- **PROMPT**: What is the number of lines below that contain the word "agent"? Give only that number.

- **EXTRACTED MATERIAL**:
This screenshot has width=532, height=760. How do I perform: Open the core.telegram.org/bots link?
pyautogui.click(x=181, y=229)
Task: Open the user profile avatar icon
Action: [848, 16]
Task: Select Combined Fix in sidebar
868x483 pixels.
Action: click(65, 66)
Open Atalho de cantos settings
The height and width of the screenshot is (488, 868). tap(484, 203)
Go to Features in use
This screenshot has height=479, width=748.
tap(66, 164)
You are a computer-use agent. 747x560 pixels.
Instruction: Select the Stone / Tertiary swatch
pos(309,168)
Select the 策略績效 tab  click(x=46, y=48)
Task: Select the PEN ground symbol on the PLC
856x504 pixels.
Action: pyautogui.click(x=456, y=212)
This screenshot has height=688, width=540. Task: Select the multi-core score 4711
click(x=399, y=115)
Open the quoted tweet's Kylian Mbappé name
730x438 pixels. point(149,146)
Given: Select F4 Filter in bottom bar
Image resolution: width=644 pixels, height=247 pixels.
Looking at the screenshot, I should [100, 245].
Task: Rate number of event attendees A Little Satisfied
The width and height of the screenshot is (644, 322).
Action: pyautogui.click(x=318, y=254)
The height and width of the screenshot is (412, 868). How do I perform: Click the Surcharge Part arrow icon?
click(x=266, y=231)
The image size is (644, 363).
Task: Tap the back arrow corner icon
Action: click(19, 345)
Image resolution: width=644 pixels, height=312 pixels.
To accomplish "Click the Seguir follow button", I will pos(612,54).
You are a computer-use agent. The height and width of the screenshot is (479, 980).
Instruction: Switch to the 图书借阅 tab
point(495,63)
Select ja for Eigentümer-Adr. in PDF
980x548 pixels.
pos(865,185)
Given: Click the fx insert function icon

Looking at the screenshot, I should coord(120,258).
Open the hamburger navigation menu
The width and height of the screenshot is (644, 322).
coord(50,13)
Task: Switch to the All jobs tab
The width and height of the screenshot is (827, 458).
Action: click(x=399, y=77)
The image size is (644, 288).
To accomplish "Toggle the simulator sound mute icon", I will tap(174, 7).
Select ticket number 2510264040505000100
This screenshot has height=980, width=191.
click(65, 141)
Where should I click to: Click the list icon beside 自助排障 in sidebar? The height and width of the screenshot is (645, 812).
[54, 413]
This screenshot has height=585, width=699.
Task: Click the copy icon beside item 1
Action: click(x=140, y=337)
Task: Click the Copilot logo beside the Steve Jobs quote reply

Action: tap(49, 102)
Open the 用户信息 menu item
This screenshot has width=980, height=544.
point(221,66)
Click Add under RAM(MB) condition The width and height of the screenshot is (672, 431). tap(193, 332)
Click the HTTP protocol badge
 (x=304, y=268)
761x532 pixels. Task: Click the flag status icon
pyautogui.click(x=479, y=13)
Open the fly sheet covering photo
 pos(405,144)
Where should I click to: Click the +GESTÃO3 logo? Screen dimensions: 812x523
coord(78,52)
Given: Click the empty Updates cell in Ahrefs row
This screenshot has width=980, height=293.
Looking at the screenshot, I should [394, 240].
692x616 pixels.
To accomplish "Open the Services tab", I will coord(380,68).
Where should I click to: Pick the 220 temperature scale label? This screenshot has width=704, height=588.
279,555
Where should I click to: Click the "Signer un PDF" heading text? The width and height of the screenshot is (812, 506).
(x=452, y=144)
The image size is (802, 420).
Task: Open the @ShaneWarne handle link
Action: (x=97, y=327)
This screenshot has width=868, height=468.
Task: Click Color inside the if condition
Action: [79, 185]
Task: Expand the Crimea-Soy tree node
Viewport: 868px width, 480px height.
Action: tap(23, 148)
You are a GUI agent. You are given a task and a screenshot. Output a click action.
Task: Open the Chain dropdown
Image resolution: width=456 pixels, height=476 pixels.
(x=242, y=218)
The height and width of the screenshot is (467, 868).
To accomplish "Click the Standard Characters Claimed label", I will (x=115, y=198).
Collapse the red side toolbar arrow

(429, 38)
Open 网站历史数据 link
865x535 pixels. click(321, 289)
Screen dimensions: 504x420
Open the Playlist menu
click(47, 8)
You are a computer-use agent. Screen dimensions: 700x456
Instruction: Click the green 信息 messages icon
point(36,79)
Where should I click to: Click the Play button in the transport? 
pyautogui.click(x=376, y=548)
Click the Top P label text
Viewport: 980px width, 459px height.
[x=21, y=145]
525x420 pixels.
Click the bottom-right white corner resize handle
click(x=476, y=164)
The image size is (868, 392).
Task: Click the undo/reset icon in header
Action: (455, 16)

- **ANSWER TO THE PROBLEM**: 4